Down 10-6 with 6: 48 left in the third quarter, Virginia scored four times in less than five minutes. The Cavaliers tied the game at 10 just before the end of the third quarter when Doug Knight picked up a ground ball and blasted a 7-yard, left-handed shot into the goal.

It only got worse for the Blue Jays in the fourth.

A little more than two minutes into the quarter, Virginia attackman Michael Watson ran down a loose ball just inside the restraining line and zipped the ball to an open Drew McKnight on the crease for the easy score. Brian Birch won the ensuing faceoff for the Cavaliers, ran into the heart of the defense and set up Watson's underhanded shot to put Virginia ahead 12-10.

"I thought that was critical to score because we fought so hard to get back to 10-10," Virginia coach Dom Starsia said. "I felt we would scrap back. We generally do that, but have not broken through this year."

The Cavaliers proved relentless on the attack.

Two minutes later, Curry scored off a feed from McKnight. Three minutes after that, Wren tagged a one-hopper past Johns Hopkins goalkeeper Brian Carcaterra. Just 32 seconds after that, Jay Jalbert dodged past Rob Doerr.

By the time Johns Hopkins settled the ball down, its four-goal lead became a 15-10 deficit with 6: 39 left in the game. The Blue Jays ended their scoring drought at 19 minutes, but never got closer than four goals the rest of the game.

"There's no question, we're best in the unsettled game," Starsia said. "At times, I thought we should have just dropped the ball and then go to the goal."

Seaman had no such humorous explanation. He could only stare blankly at the stat sheet.

Hopkins outshot the Cavaliers, 57-49. The Blue Jays won the ground-ball battle, 51-46.

Hopkins defenseman Brian Kuczma shut down Virginia's top attackman, Watson, who scored his lone goal on a fast break.

The only place where Virginia dominated was faceoffs. Jason Hard and Birch combined to win 10 of 16 faceoffs in the second half, including six of eight in the third quarter.

"I don't think they did much six-on-six," said Carcaterra, who made a career-best 18 saves. "It was off of bad clears or them fighting for ground balls. And then they moved the ball real well. I think that was really it."
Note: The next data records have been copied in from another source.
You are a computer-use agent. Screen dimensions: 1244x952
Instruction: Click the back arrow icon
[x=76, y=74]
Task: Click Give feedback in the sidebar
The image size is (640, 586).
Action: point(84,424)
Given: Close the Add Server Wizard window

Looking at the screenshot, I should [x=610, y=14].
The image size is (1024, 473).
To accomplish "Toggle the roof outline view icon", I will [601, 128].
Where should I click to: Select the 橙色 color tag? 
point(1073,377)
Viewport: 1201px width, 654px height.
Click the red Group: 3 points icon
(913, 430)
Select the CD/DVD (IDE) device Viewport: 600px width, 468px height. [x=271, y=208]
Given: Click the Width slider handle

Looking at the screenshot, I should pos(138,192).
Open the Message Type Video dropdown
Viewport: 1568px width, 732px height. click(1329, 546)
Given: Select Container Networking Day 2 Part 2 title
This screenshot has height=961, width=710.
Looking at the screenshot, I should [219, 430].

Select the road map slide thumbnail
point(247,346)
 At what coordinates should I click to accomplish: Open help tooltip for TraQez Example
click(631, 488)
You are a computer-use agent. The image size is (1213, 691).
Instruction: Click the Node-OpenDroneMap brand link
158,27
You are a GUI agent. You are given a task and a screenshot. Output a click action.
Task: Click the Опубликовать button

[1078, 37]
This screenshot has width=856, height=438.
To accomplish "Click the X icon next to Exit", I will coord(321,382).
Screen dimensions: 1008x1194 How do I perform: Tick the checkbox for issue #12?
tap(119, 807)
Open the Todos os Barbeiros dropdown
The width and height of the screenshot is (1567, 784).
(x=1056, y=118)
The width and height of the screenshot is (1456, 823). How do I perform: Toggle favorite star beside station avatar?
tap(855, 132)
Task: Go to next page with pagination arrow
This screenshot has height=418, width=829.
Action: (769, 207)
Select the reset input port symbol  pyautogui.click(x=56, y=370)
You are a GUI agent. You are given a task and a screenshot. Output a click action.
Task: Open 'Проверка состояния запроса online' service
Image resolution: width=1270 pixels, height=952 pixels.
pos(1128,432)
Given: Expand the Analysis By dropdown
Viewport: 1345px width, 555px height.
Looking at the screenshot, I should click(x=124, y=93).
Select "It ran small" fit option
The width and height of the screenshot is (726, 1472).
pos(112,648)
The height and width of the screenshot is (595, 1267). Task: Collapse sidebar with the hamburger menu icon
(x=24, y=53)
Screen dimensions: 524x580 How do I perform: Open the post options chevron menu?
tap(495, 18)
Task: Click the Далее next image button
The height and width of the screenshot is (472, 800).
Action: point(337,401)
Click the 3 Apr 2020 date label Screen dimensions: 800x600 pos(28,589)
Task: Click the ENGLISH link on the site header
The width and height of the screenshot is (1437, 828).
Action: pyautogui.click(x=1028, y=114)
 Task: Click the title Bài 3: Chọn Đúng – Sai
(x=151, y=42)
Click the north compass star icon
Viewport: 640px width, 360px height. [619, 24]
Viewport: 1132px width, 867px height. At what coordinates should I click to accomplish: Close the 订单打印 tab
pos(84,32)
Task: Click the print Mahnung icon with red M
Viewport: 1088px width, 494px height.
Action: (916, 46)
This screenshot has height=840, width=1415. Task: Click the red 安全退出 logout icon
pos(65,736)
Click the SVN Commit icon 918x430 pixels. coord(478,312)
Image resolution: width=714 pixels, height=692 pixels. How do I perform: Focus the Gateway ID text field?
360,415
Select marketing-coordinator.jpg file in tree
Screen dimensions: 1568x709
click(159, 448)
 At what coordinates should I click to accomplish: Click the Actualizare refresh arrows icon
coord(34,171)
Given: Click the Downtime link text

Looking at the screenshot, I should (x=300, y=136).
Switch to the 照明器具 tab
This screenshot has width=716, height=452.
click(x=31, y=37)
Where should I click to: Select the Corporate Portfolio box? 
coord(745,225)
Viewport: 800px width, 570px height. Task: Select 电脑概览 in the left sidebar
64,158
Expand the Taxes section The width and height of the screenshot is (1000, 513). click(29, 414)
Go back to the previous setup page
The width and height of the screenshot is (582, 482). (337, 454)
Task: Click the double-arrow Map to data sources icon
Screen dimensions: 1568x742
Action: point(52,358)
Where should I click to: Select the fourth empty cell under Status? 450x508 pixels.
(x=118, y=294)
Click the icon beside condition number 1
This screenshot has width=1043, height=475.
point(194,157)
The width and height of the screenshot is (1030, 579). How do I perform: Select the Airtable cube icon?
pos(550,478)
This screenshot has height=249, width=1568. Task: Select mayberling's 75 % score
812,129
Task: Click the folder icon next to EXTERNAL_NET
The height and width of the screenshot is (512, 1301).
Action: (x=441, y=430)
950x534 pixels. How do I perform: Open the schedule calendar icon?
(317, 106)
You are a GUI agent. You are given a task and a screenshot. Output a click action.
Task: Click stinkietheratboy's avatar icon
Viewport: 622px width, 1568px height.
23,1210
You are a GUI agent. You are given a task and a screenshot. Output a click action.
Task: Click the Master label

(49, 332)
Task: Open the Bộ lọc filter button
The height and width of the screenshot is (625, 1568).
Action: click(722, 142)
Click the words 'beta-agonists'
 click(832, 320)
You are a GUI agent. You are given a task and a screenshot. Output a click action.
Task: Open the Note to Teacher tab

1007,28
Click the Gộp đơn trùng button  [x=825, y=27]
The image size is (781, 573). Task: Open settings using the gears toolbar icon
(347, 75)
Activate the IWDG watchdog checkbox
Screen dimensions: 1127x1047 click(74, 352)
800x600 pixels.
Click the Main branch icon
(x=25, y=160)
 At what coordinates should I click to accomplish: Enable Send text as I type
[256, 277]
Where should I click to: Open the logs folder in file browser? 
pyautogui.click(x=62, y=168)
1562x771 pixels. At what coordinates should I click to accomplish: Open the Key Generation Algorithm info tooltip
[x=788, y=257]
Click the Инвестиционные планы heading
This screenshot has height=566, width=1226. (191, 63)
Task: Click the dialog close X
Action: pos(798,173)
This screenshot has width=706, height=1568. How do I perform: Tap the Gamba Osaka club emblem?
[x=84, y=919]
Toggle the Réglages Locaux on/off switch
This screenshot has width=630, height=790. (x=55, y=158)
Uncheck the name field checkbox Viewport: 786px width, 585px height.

In the first half, the Blue Jays set a composed tempo to take an 8-4 halftime advantage.

Virginia then switched goalkeepers from freshman Ben O'Neil, who was making his first start, to its regular goalie, Chris Sanderson, at halftime. Breaking out of an early-season slump, Sanderson recorded 11 saves and held Hopkins to four goals.

But the biggest change occurred on the Cavaliers' offensive end. The makeshift situations allowed Virginia to score on 12 of 26 shots in the second half.

"The defense we play, we cause a lot of ground balls," Seaman said. "We just have to know what to do when that happens. We have to learn to play 60 minutes and not 30."